How do I relate to knowledge? There is the scientist in me, the one who wants to know and understand anything that is vital and comes to focus in my life and perception. But it is not I who knows, but the eternal spirit that knows through me. I am me, not my knowledge. I have what I need: my life, my love, my warmth, my hope, my grace. The eternal spirit gets what it needs through my wonderful and never-ending learning that is my glory, but I am here, I am home.

I'd like to quote something from Mabel Collin's "Light on the Path", which, to me, has always been the light on the path:

<<Grow as the flower grows, unconsciously, but eagerly anxious to open its soul to the air. So must you press forward to open your soul to the eternal. But it must be the eternal that draws forth your strength and beauty, not desire of growth. For in the one case you develop in the luxuriance of purity, in the other you harden by the forcible passion for personal stature.>>

In the spiritual sense things are not the same as in the physical. The nature of the soul world, as Steiner many times explained, is the opposite of the physical, and physical laws do not apply there. For example, in Steiner words, the closest distance between 2 points in the soul world is anything *but* the straight line, because it is taken in freedom. He also says (in the same lectures of 1923 at Penmaenmaw) that everything that shines in the soul world, all the light that comes from the spiritual beings, is invariably borne out of a transformation of pain.

In "Methods of Spiritual Research" Steiner mentions 3 characteristics of spiritual experiences:

- they work against habit
- they are completely individual
- they come unexpectedly.

This, in my opinion, puts in evidence the difference between "growth in the spirit", which is really growth in grace and in truth, and becoming a spiritual researcher. I don't think they are the same thing. To grow spiritually, from my perspective, man's heart has to crack, the heart must be transformed. Personally, I don't think this is achieved gradually as a result of "spiritual exercises", I think the crack is done by life, death, and love.

The spiritual life is a paradox. It is the result of my own work but is also a gift that I receive. Spiritual life means being related to spiritual beings spiritually (please forgive me for the abuse of this word). Knowledge, in the Rosicrucian and Christian sense, is not like intellectual knowledge. It is more like relating to someone: that someone grows in me out of grace and freedom.
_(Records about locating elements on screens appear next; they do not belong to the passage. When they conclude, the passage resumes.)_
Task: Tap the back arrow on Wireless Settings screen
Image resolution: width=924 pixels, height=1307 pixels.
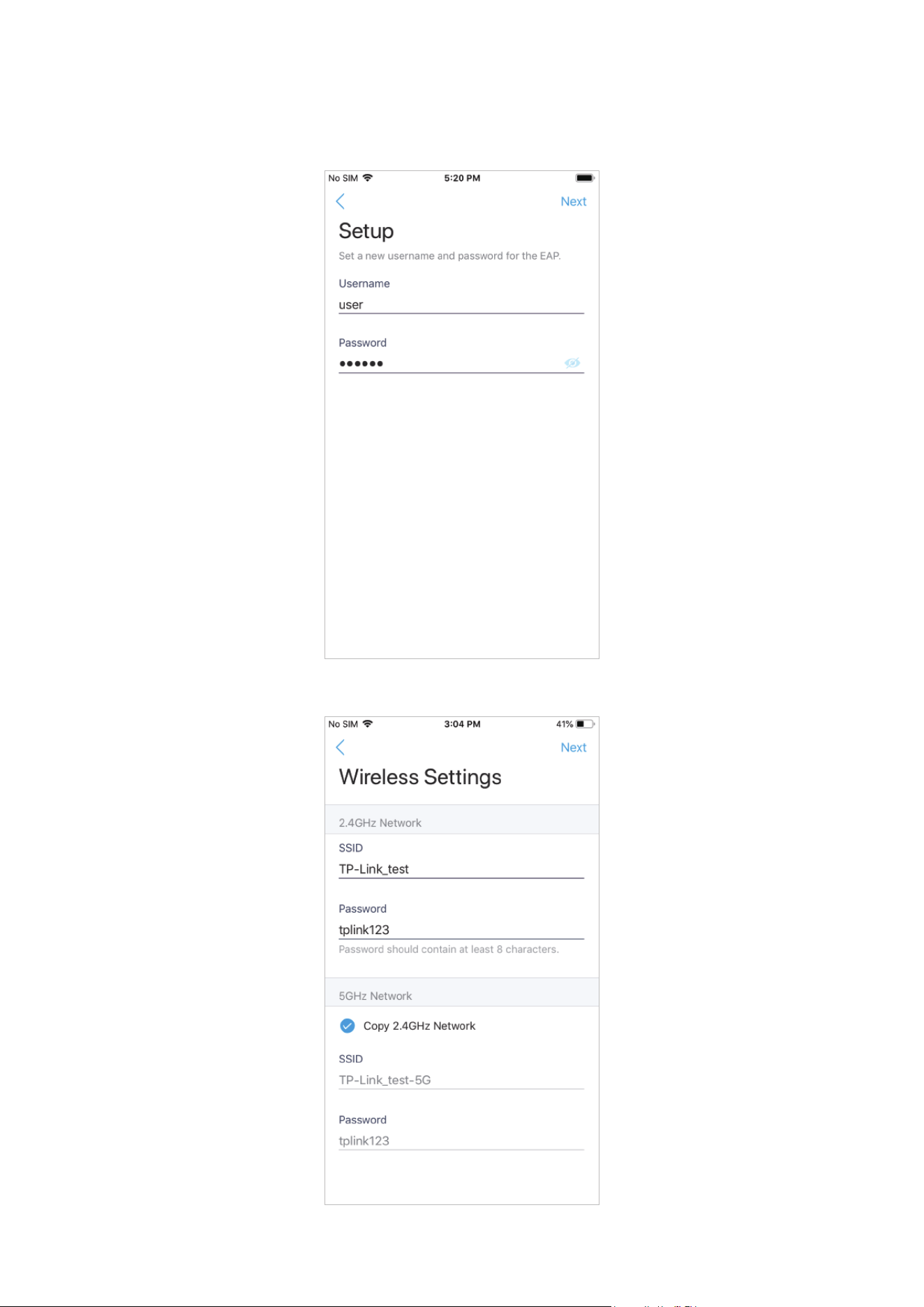Action: [340, 748]
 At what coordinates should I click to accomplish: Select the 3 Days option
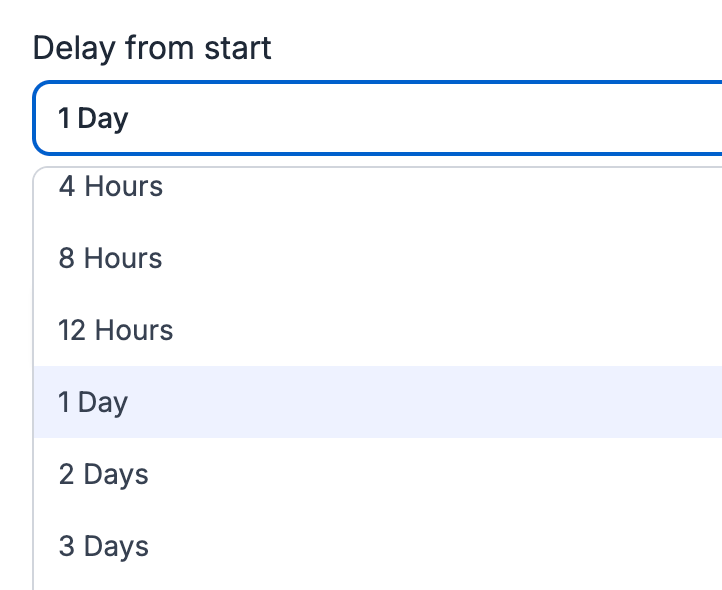click(378, 546)
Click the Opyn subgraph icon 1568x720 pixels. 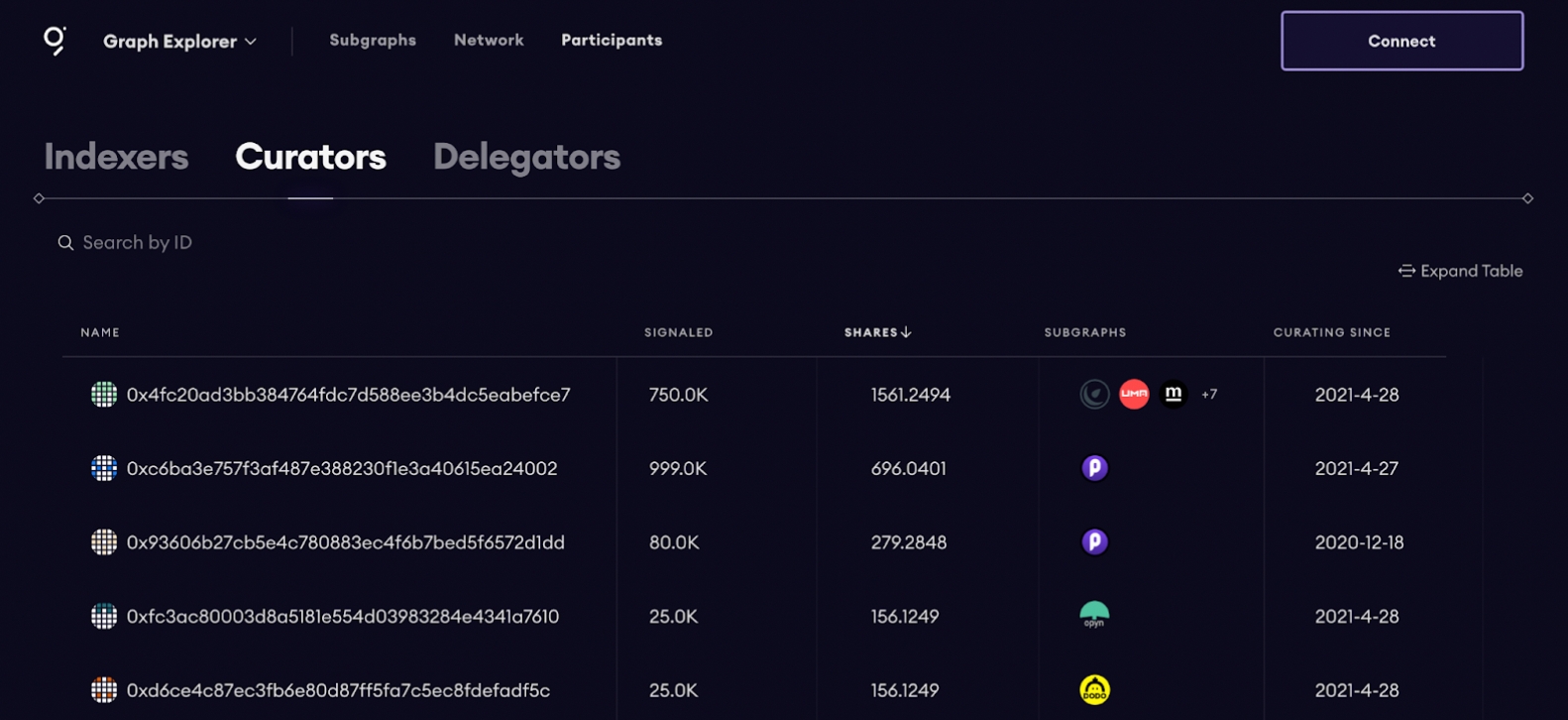[x=1094, y=616]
I let it come. I choose to open the door or keep it closed.

This may sound like "mediumistic", but it is only Christian. It requires an enormous will power to be spiritually alive, to live, to love, to learn, to be oneself, to hold oneself together. Let me be "possessed" by this light, by this life, by this gratitude. Let my blood be taken by this passion; let me die for it...
 

IV.

Sometimes I like to think that Steiner was too much of a thinker to remain "Steinerian" himself. Real thinkers never stop, never come to rest, and are always overflowing and superseding themselves because the thinking has gone beyond the chains of the brain and has become organic, etheric, alive, and nothing can stop it in its creative, transformational and liberating flow. Krishnamurti referred to thinking as a never-ending movement that has no point of rest, and this a good spiritual description of Steiner in his last years.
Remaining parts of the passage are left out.